Ferrari Crash-Analyse

Die Video-Analyse des Ferrari-Start-Crashs vom GP China ergibt, dass wohl alle Beteiligten ein bisschen Schuld haben. Interessant aber ist, dass Nico Rosberg die Kettenreaktion in Gang gesetzt hat.
Die Formel 1 ist zu kompliziert. Manchmal auch in der Schnell-Analyse. Selbst wenn es nur um eine einzige Szene geht. Nehmen wir die Kollision zwischen Sebastian Vettel und Kimi Räikkönen in der ersten Kurve von Shanghai. Da reicht das Weltbild der Regie nicht mehr aus. Für ein umfassendes Urteil braucht man alle Blickwinkel. Von vorne, hinten, oben und am besten noch aus der Cockpitperspektive der beteiligten Fahrer.

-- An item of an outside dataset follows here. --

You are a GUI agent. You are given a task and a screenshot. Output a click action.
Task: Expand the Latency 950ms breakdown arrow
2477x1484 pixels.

So war es auch diesmal. Nach dem Rennen redeten sich Fans, Experten und Fahrer die Köpfe heiß. Vettel gab reflexartig Daniil Kvyat die Schuld. Räikkönen sprach von einem unglücklichen Rennunfall. Die Fans nahmen Vettel in die Pflicht. Und einigen fiel auf, dass nicht Vettel in Räikkönens Auto lenkt, sondern umgekehrt.
Vettel macht Tür für Kvyat auf
Interessant aber ist, dass die Kettenreaktion von einem ausgelöst wurde, der in der Angelegenheit bislang gar nicht auffällig wurde. Nico Rosberg. Richtig, der Sieger des GP China. Aus Vettels Cockpit-Kamera (Link zum >> Video) wird deutlich, was dazu führte, dass sich die beiden Ferrari und Kvyats Red Bull zwischen erster und zweiter Kurve zu einem Knäuel zusammenfanden.
Kvyat lag eingangs der ersten Kurve viel zu weit hinten, als dass er sich Hoffnungen machen durfte, die beiden Ferrari 200 Meter später anzugreifen. Geschätzte 8 Wagenlängen. Das war nur möglich, weil zuerst Räikkönen und dann Vettel stark verlangsamen mussten.
Vettels Kamera zeigt deutlich, dass Kimi vor ihm plötzlich in die Eisen steigt. Das entlastete rechte Vorderrad protestiert mit Rauchzeichen. Dabei rutscht Räikkönen weit nach außen und räumt fast noch Valtteri Bottas ab. Auch Vettel muss in der Kurve abrupt vom Gas und macht dabei die Lenkung auf.
Räikkönen zieht die Notbremse
Räikkönen zieht die Notbremse, weil vor ihm Rosberg auf seine Spur nach innen zieht. Der Mercedes-Pilot fährt die Kurve weit außen an, als er merkt, dass ihm Daniel Ricciardo innen durchwischt. Vermutlich in der Hoffnung, dass er den Australier in der zweiten Kurve innen packen kann. Erst als beide Ferrari Speed verlieren, kommt Kvyat ins Spiel. Er schießt mit deutlichem Speed-Überschuss auf der nun offenen inneren Flanke heran.
Man sieht aus Vettels Perspektive, wie er einmal kurz gegenlenkt. Offenbar in dem Moment, in dem er Kvyat zum ersten Mal im Augenwinkel wahrnimmt. Gut möglich, dass sich Vettel da noch mit einem Gasstoß retten wollte, und von dem vielen Drehmoment des Motors überrascht wurde. Dann aber hält der Deutsche bis zur Kollision mit dem Teamkollegen seinen Lenkeinschlag. Und zwar nach rechts und nicht Richtung Räikkönen.
Dafür zieht Räikkönen wieder von außen nach innen. Vettel hängt im Sandwich der beiden Kontrahenten und kann weder nach rechts noch nach links. TV-Experte Martin Brundle meinte: "Seb hätte vielleicht bremsen müssen." Die Frage ist, ob das überhaupt noch möglich war. Die Schere vor ihm ging immer weiter zu.
Vettel erwischt Räikkönen auch nur am rechten Hinterrad. Der Finne stellt sich quer und schlägt sich den Frontflügel an Kvyats Red Bulls ab. Hier liegt die minimale Mitschuld des Russen. Er wird wegen seines Geschwindigkeitsüberschusses in Kurve 2 bis in die Straßenmitte getragen. Vettel hat übrigens noch eine Kollision. Er schlägt mit dem rechten Vorderrad gegen den Force India von Sergio Perez.